= Exercise brief =
Output the data verbatim, with nothing added or dropped.

= Provided data =
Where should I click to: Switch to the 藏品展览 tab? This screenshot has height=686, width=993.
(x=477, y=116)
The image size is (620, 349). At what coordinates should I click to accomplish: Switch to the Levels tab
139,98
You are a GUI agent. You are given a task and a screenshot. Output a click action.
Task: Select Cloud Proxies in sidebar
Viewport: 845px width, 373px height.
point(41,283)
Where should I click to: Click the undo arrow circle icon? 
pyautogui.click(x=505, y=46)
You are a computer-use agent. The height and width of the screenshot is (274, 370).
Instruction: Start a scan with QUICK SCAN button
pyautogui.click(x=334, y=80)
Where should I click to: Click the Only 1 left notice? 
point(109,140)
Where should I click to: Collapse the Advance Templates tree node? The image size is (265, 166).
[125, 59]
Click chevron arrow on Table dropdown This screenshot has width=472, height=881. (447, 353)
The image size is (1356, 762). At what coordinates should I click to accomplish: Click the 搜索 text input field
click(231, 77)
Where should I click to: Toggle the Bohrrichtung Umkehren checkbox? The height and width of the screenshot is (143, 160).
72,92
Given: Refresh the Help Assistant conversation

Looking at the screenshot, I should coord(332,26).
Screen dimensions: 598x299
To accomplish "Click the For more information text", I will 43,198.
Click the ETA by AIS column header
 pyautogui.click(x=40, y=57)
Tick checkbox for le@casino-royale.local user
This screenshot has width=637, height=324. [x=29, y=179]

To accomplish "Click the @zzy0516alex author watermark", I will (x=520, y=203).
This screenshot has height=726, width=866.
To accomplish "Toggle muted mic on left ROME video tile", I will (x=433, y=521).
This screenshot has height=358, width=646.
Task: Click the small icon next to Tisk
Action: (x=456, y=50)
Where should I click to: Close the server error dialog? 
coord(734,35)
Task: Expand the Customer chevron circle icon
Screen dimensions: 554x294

= Response =
Where should I click to: Switch to the 藏品展览 tab? This screenshot has height=686, width=993.
(x=477, y=116)
The image size is (620, 349). At what coordinates should I click to accomplish: Switch to the Levels tab
139,98
You are a GUI agent. You are given a task and a screenshot. Output a click action.
Task: Select Cloud Proxies in sidebar
Viewport: 845px width, 373px height.
point(41,283)
Where should I click to: Click the undo arrow circle icon? 
pyautogui.click(x=505, y=46)
You are a computer-use agent. The height and width of the screenshot is (274, 370).
Instruction: Start a scan with QUICK SCAN button
pyautogui.click(x=334, y=80)
Where should I click to: Click the Only 1 left notice? 
point(109,140)
Where should I click to: Collapse the Advance Templates tree node? The image size is (265, 166).
[125, 59]
Click chevron arrow on Table dropdown This screenshot has width=472, height=881. (447, 353)
The image size is (1356, 762). At what coordinates should I click to accomplish: Click the 搜索 text input field
click(231, 77)
Where should I click to: Toggle the Bohrrichtung Umkehren checkbox? The height and width of the screenshot is (143, 160).
72,92
Given: Refresh the Help Assistant conversation

Looking at the screenshot, I should coord(332,26).
Screen dimensions: 598x299
To accomplish "Click the For more information text", I will 43,198.
Click the ETA by AIS column header
 pyautogui.click(x=40, y=57)
Tick checkbox for le@casino-royale.local user
This screenshot has width=637, height=324. [x=29, y=179]

To accomplish "Click the @zzy0516alex author watermark", I will (x=520, y=203).
This screenshot has height=726, width=866.
To accomplish "Toggle muted mic on left ROME video tile", I will (x=433, y=521).
This screenshot has height=358, width=646.
Task: Click the small icon next to Tisk
Action: (x=456, y=50)
Where should I click to: Close the server error dialog? 
coord(734,35)
Task: Expand the Customer chevron circle icon
Screen dimensions: 554x294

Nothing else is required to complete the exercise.